Page excerpt
+-------+

Since 1945, the McCarran-Ferguson Act has provided the insurance industry with a statutory exemption from the federal antitrust laws. However, this exemption has been limited over the past 30 years by the courts. According to CQ, in the 19th century, the Supreme Court granted states the right to regulate insurers, ruling that insurance was not "interstate commerce" and therefore not subject to federal regulation under the Constitution. In the 1940s, President Franklin D. Roosevelt felt that states were not effectively regulating insurance companies and urged the court to reverse its earlier ruling. In 1944, the Supreme Court reversed itself and decided that insurance constitutes "interstate commerce," and therefore is subject to federal regulation. Insurance companies lobbied Congress to overturn this ruling. The McCarran-Ferguson Act was the resulting compromise. H.R. 4626 would undo the statutory exemption granted to the insurance industry via McCarran-Ferguson.
While there is no CBO score for H.R. 4626 because it did not go through Committee, there is a CBO score for H.R. 3596, which for the purposes of cost, is similar. Implementing the bill would likely have no significant cost to the federal government. Enacting the bill could affect direct spending and revenues, but any such effects would not be significant.
According to CBO, the bill could affect the costs of and premiums charged by private health insurance companies; whether premiums would increase or decrease as a result is difficult to determine, but in either case the magnitude of the effects is likely to be quite small.
In a letter to the House Committee on the Judiciary Chairman Conyers (D-MI), the National Association of Insurance Commissioners expressed their concern with similar legislation. They note that bid rigging, price fixing and market allocation are currently not permitted under the McCarran-Ferguson Act and are not tolerated under State law. They also state that the notion that McCarran-Ferguson encourages collusion or is the cause of high health insurance premiums is not supported by the facts.

+-------+

Dataset content
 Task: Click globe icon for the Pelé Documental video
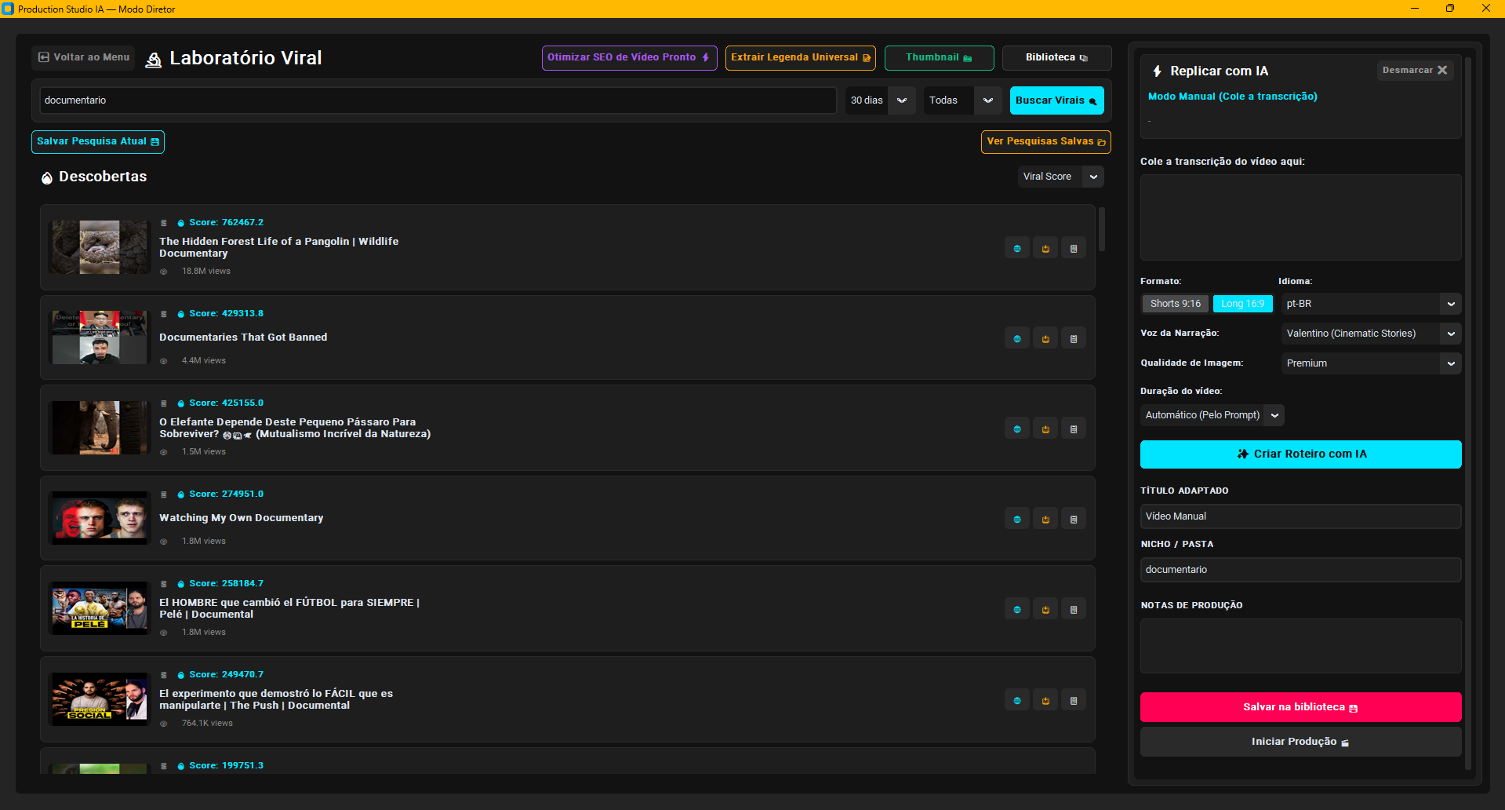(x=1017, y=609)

+-------+

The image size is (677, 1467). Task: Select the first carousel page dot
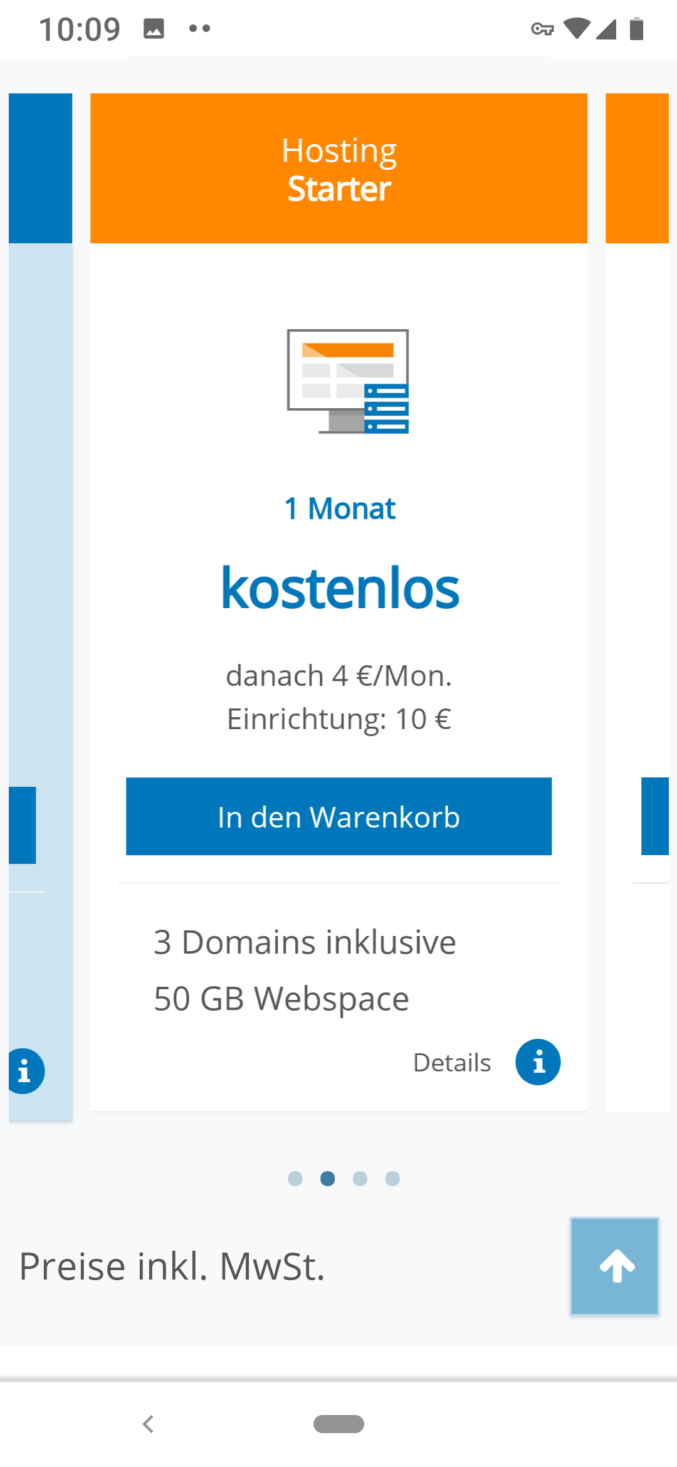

+-------+

What is required
Extend the passage on H.R. 4626 and the McCarran-Ferguson antitrust exemption, picking up after its last sentence.

Output for this exercise
Some Members may be concerned that because McCarron-Ferguson actually facilitates the sharing of information among insurance providers, overturning the Act would negatively affect the competitive pricing that results from such information sharing.
By way of the dissenting views provided in the Committee Report for H.R. 3596, some Members opposed the bill because of concerns with the unintended consequences of a federal ban on conduct that existing State regulatory and antitrust law already prohibit. In addition, Members expressed concern that this legislation singles out a narrow subset of insurers for McCarran-Ferguson repeal and the impact on State insurance regulation in the future.
Some Members may also be concerned that there is no record of necessity for this legislation, and no assurance that it will affect health insurance premiums either positively or negatively. Additionally, Members may feel that supporters of the bill have not adequately addressed the bill's potentially unintended consequences including, but not limited to, causing increased litigation for health insurance providers.